We don’t need an editorial here do we? Normal service is miles away from being resumed, am I still falling out of love with art? Did I say that last time? And the time before? Are we done here?

Another week, another Five Art Things thing, That’s a row of Sean Scully pieces at Blain Southern, London from back in October 2018, he has a show opening at Lisson Gallery this week and on with all this endless (thankless, or at best all this taken for granted) art coverage? Years of it. Should it all just knocked on the head, just get back to the dog eat dog world of being an artist? Is there really much point in all this art coverage and this clapping with one hand?

Five art things then, five more art things happening somewhere around right now (or any moment now). Five art shows to check out in the coming days as we repeat ourselves. We do aim to make this an (almost) weekly round up of recommended art events, five shows, exhibitions or things we rather think might be worth checking out. Mostly London things for that is where we currently operate and explore, and like we said last time, these five recommendations come with no claims that they are “the best five” or the “Top Five”, we’re not one of those annoying art websites that ignore most things whilst claiming to be covering everything and proclaiming this or that to be the “top seven things” or the “best things this weekend”. This Five Things thing is simply a regular list of five or so recommended art things happening now or coming up very soon that we think you might find as interesting as we think we will…

And we should add, that entry to these recommended exhibitions and events, unless otherwise stated, is free…

1: Cat Phillipps and Fran Copeman, Land at the Space Pop Up, Hackney – Now this one looked interesting as they were installing earlier today – “Cat Phillipps and Fran Copeman use printmaking to reimagine ideas around land. Appropriating, redrawing, and deconstructing photographic images both artists present how land is imagined, claimed, and contested”, it was all looking rather intriguing in that criminally underused pop up space on Mare Street

“Pushing the boundaries of scale and space within printmaking, Cat and Fran respond to this moment of historical turmoil, establishing a visual resistance to corporate power and land grabs. For Land they bring together two new large-scale works alongside a small publication”.

Fran Copeman is an artist with an expansive practice incorporating installation, drawing, print, video and sound. She explores social and political intersections in the context of land access, protest and ritual.

Cat Phillipps is an artist specialising in radical print techniques and photo-constructivism. With solo and collaborative practices, kennardphillipps, Cat makes work for the street, the gallery, publications and public institutions.

• Given data

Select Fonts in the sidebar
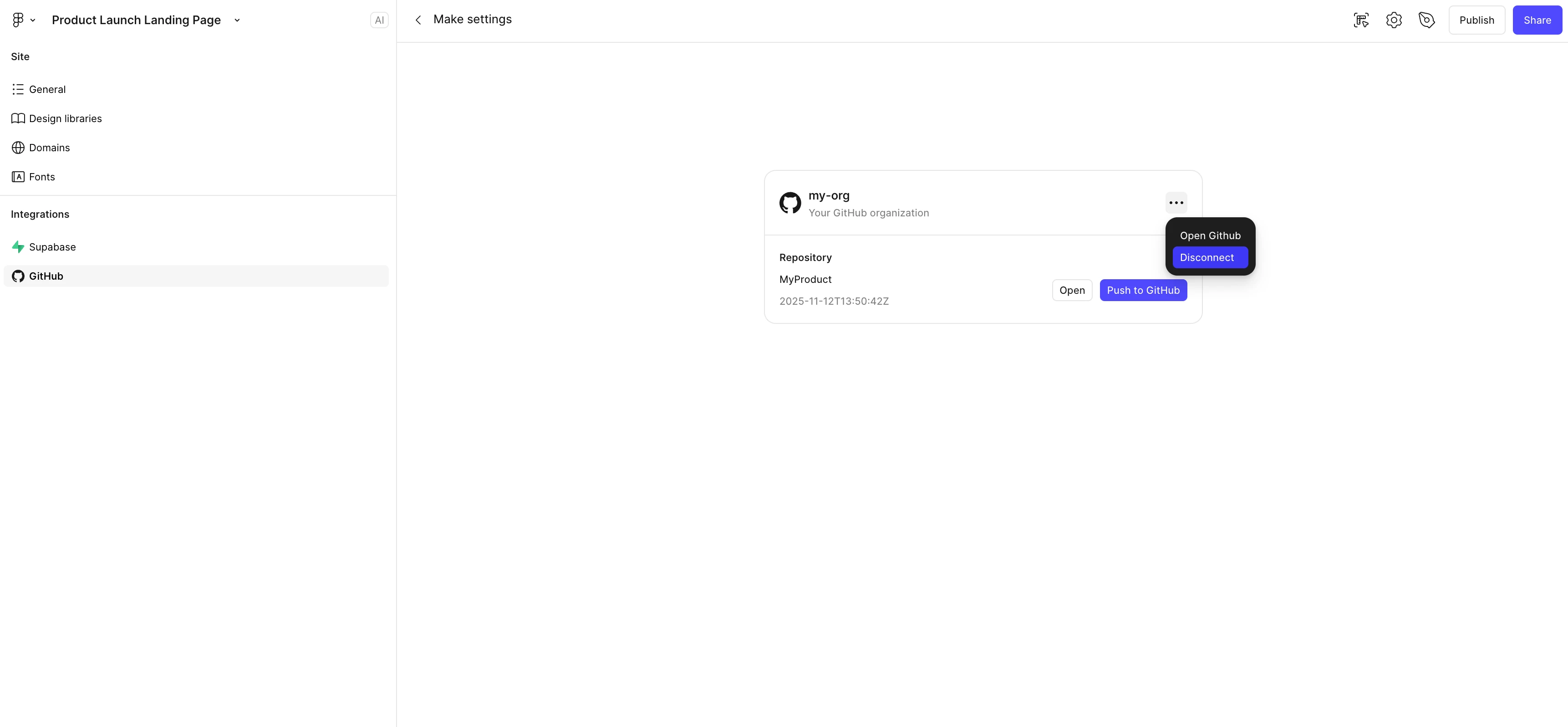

• The problem
Return, word for word, the part of the weekly art round-up above that starts with "Another week, another" and goes on through "with one hand?".

• Full response
Another week, another Five Art Things thing, That’s a row of Sean Scully pieces at Blain Southern, London from back in October 2018, he has a show opening at Lisson Gallery this week and on with all this endless (thankless, or at best all this taken for granted) art coverage? Years of it. Should it all just knocked on the head, just get back to the dog eat dog world of being an artist? Is there really much point in all this art coverage and this clapping with one hand?